Saturday, October 4, 2008
Wednesday, September 17, 2008
After much contemplation, I have decided to start a blog.
My name is "Kayla", and I am what some would call a "functional addict". In reality, I am as dysfunctional as they come. I am a real person with real problems, who obviously does not know how to deal with them. My purpose in starting a blog is not for self-gratification, but rather to put my problems out in the open, as this has been a secret for far too long. They say the first step to recovery is admitting that you have a problem. I see many blogs by ER and ED doctors and nurses about the drug seekers they see on a daily basis.

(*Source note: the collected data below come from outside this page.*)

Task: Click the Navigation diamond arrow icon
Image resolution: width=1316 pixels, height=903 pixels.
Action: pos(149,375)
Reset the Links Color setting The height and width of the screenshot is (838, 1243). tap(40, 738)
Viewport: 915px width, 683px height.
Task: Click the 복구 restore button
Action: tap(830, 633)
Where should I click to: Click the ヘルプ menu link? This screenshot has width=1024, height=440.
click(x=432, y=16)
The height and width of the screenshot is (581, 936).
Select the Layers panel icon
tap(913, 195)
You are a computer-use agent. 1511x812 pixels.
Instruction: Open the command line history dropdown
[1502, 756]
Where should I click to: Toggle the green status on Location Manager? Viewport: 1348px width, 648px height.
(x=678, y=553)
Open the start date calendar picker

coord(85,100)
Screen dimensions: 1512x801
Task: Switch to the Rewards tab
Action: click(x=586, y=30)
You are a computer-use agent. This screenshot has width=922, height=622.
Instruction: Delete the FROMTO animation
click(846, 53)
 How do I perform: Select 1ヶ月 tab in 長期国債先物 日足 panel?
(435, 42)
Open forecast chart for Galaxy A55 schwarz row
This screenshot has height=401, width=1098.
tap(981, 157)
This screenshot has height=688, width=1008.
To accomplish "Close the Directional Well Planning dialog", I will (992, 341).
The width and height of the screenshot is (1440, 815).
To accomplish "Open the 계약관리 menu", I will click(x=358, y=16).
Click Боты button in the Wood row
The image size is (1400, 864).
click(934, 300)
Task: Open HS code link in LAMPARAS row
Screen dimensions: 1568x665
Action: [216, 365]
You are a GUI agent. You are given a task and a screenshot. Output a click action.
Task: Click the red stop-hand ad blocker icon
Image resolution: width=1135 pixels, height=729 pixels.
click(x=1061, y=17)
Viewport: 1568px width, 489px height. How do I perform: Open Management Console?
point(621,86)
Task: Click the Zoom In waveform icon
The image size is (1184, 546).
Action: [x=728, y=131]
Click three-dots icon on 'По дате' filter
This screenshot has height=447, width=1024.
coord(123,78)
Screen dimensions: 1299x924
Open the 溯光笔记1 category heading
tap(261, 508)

Part of me wants to be angry at them, for being so crass and uncaring, but I can also see their perspective, too. They are real people as well, with real problems, but they aren't popping hydros just to get through the day now are they? NO! I envy them. I envy the people who go through life on a daily basis with a smile on their face without needing a chemical to alter them enough to make them think they are happy.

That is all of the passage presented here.